Chemokines are a family of small cytokines - these are signalling proteins that come from within the cells and are secreted. The names given to these cells link to their ability to induce the process of directd chemotaxis within nearby cells. Of course, this is only works within cells that are responsive - these cells are known as chemotactic cytokines. Cytokine proteins are called chemokines due to the way in which they behave, in addition to the structural characteristics that they have in place. Also known for mediating chemotaxis, chemokines are around 8-10 kilodaltons in mass and usually have four cysteine residues kept in conserved locations, it’s these that allow them to form their three dimensional shape.

Most chemokines are a type of pro-inflamatory structure and can be used during an immune response to help bring cells to the site of an infection, to aid faster healing times. However, other chemokines are considered homeostatic and focus on controlling the migration of cells during normal processes of tissue development and maintenance. These ones are found in the vertebrates, as well as in some viruses and bacteria. However, none have been found for other invertebrates.

Chemokines are classified in four main subfamilies, these are CXC, CC, CX3C, and XC. Each of these proteins take their proteins from biological effects by interacting with g-protein linked transmembrane receptors known as chemokine receptors - these are found on the surface of target cells.

CCL3 is a cytokine belonging to the CC chemokine family, and it is a vital part of the acute inflammatory state within the process of recruitment and activation of polymorphonuclear leukocytes, simply through binding the receptors CCR1, CCR4, and CCR5.
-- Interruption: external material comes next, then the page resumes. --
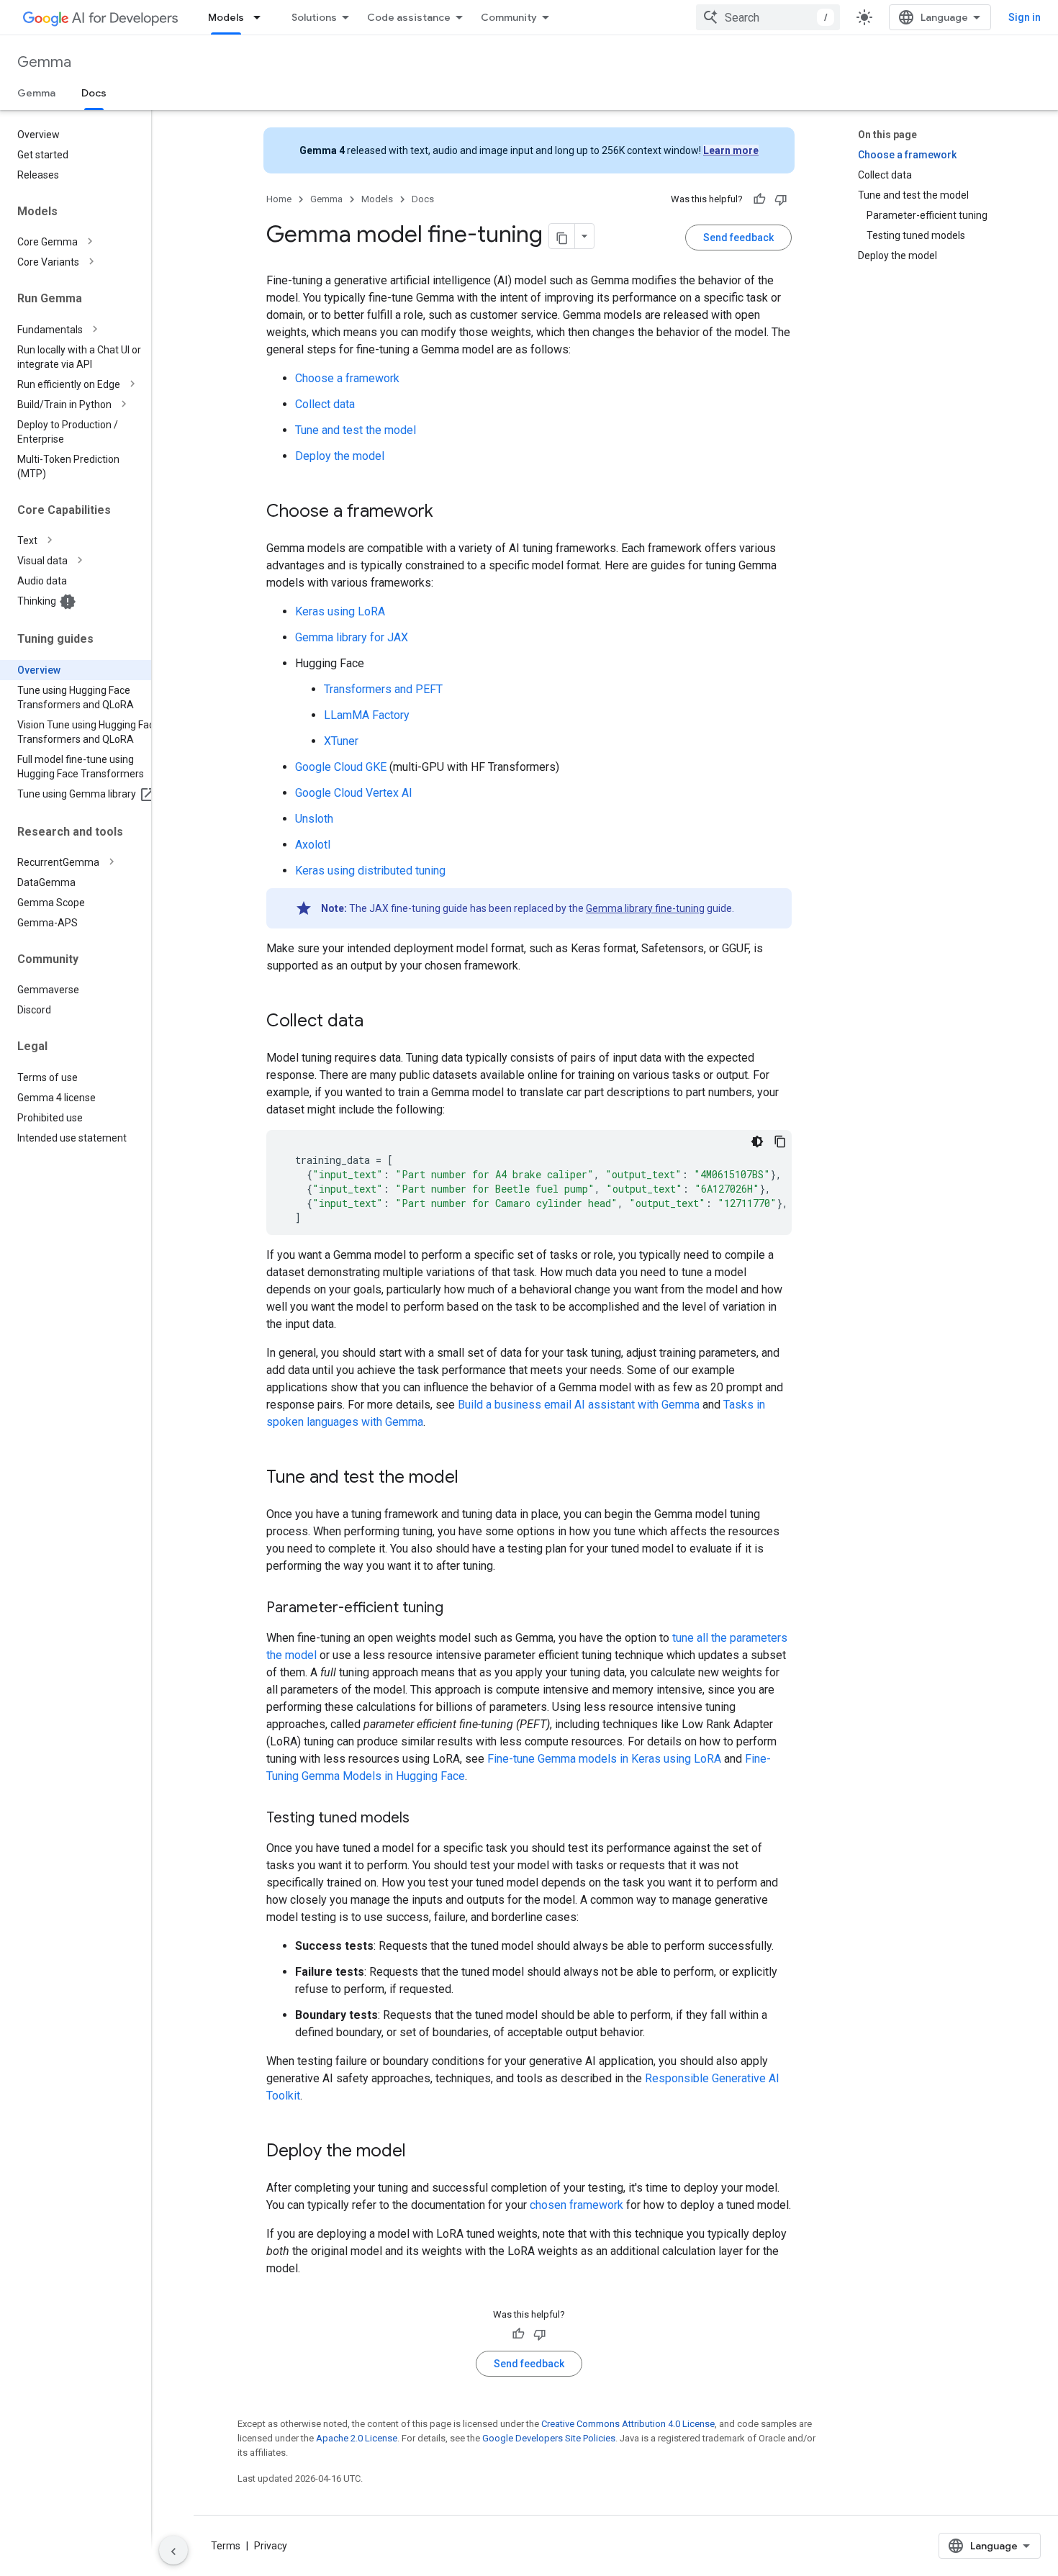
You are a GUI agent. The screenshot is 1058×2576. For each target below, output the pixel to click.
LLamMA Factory (367, 715)
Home (278, 199)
In 1988, Sherry et al demonstrated two protein components of MIP1, called by them alpha (CCL3 protein) and beta (CCL4 protein). This gene is well expressed, 1.4 times the average rate of gene expression, to be precise. The sequence of this gene can be defined by 158 GenBank accessions from 134 cDNA clones, some from lung, placenta, blood, eye, pool germ cell tumours, and 43 other tissues.

This gene also contains 3 distinct gt-ag introns. Transcription of these gene causes four different mRNAs to be produced, three alternatively spliced variants and one unspliced form. These mRNAs seem to differ in terms of the presence or absence of a cassette exon, splicing or retention of on intron.
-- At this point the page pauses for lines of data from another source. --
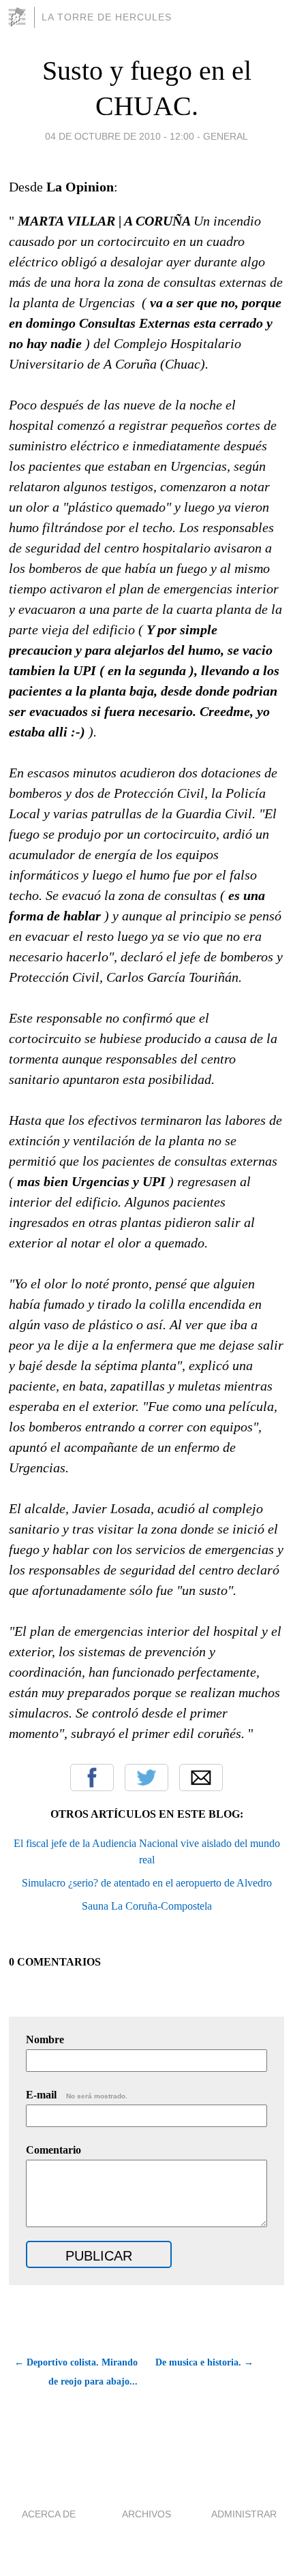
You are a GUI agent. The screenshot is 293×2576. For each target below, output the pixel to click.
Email (201, 1777)
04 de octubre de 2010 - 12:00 (119, 136)
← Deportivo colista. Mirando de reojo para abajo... (75, 2372)
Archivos (146, 2514)
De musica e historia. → (204, 2362)
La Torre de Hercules (107, 17)
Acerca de (49, 2514)
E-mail (76, 2094)
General (225, 136)
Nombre (45, 2039)
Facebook (92, 1777)
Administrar (244, 2514)
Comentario (53, 2150)
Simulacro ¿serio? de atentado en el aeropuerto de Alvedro (147, 1883)
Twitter (146, 1777)
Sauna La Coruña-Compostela (147, 1906)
In terms of function, CCL3 has been tested for its association with a range of diseases. This includes HIV, abscess, acquired immunodeficiency syndrome, dementia, asthma, brain diseases, Burkitt lymphoma, burns, cellulitis, and various others. This tested association was done to determine if there was a link to participating pathways for Chagas disease, chemokine signalling pathway, cytokine-cytokine receptor interaction, T-cell polarization, and for a range of other reasons.

CCL3 can produce a monophasic fever with a rapid onset and has a magnitude that is equal or greater than that of fevers products with either recombinant human tumour necrosis factor or recombinant human interleukin-1.